1904 Passed her examination in Botany of the University of Otago, New Zealand.

1910 Received her medical education at the Medical College for Women in Edinburgh, graduating MB BCh in 1910.

1911 Resident student at the Rotunda Hospital Dublin, aged 30 years.

Oct 1916 Contracted to work for 12 months as a Civilian Surgeon attached to the RAMC. Her salary was 24 shillings a day, including allowances, but excluding duty transport. A gratuity of £60 was awarded at the end of the contract, provided employment had not been terminated for misconduct. Most of the medical women were invited to renew their contracts at the expiry of their first year's work.

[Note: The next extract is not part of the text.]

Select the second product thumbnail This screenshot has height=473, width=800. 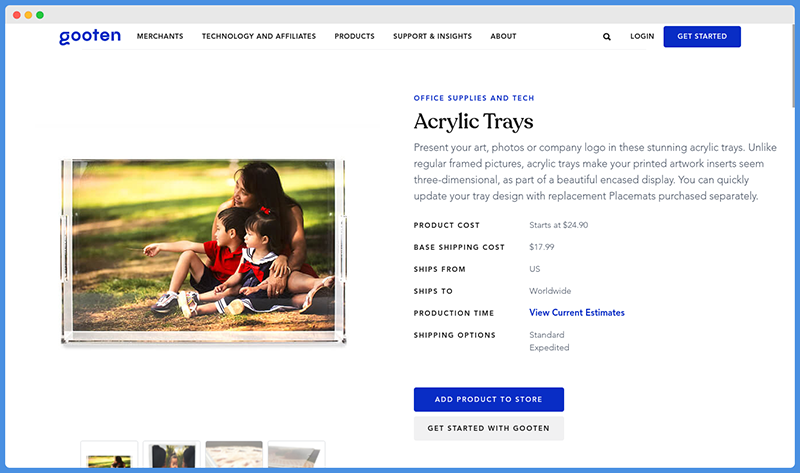[171, 455]
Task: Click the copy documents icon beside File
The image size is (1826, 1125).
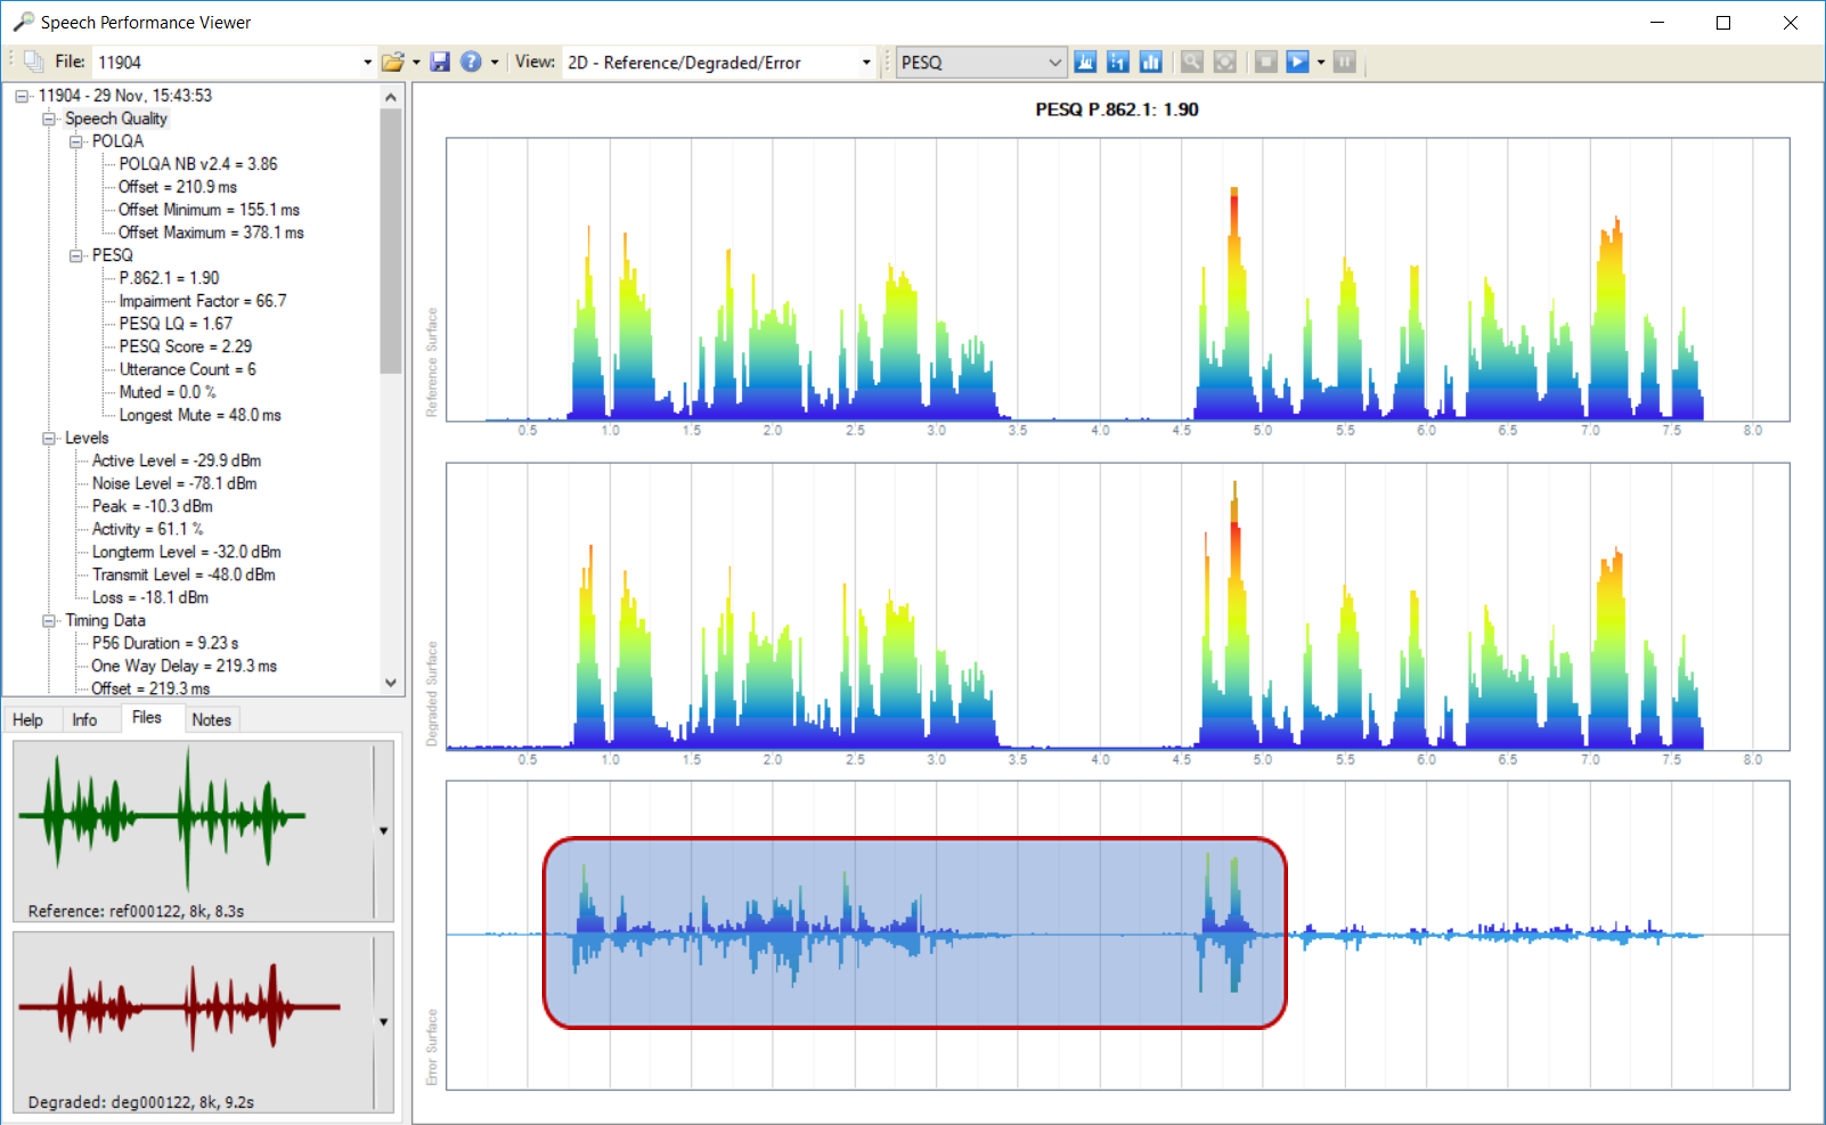Action: coord(34,62)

18 Oct 1916 Ordered to embark in the Hospital Ship Britannic on 20 October for Malta and Egypt, via Naples and trans-shipping at Mudros.

On duty at St David's Military Hospital, which opened on 25 July 1915 with 464 beds. St David's Hospital closed on 1 May 1917, when it mobilized as No 62 General Hospital with the British Salonica Force.

Malta 2 July 1917 Dr Annie Grange Fergus embarked at the Custom House Valletta on HMT ship Abbassieh with the staff of No 62 General Hospital. The medical officers and the other medical women were:

4 July 1917 HMT ship Abbassieh sailed out of the Grand Harbour. She was escorted by HMS Aster and HMS Azalea. HMS Aster struck a mine and sunk eleven miles off Malta with the loss of ten lives. HMS Azalea also struck a mine as she went to the aid of the stricken ship. The transports returned to Malta and anchored in Marsaxlokk Harbour.

6 July 1917 HMT Ship Abbassieh sailed out of Marsaxlokk Harbour. She arrived at Suda Bay Crete on 9 July and in Salonica, (Thessalonika) Harbour, on 11 July. The medical women were transferred to the H.S. Llandovery Castle, while the men marched to Karaissi Rest Camp. No 62 General Hospital was erected in Uchantar Convalescent Camp to the east of No 61 General Hospital. The site was about 12 km from Salonica and a mile east of the Monastir road.

21 July 1917 Eight medical women who had been transferred to H.S. Llandovery Castle reported for duty.

6 Nov 1917 Closure of No 62 General Hospital. The medical women were transferred to other hospitals.
No 62 General Hospital left Salonica for Taranto, Italy.

Dr Annie Grange Fergus renewed her contract with the RAMC for another 12 months.

6 Mar 1918 Returned to England. An adverse report was received on her from Salonica. She was granted an interview on her arrival to England and was posted to Eastern Command, which was to report on her work and conduct after two months service within that command. She asked for, but was refused an overseas posting.

18 Mar 1918 – 20 Oct 1918 On duty with Eastern Command.

14 Nov 1918 Granted a new contract and embarked for Malta.

28 Feb 1919 On duty at the General Military Hospital Colchester, (Southern Command).

6 May 1919 Demobilised.

31 Mar 1925 At St Andrew's Presbyterian Church, Kuala Lumpur, by the Rev R D Whitehorn, Arthur Ernest Crossett, son of Mre I. Mcilroy Esq, of Dromore, Co. Down, Ireland, married Annie Grange, daughter of Mrs. Fergus and the Honourable Thomas Fergus, of Dunedin, New Zealand.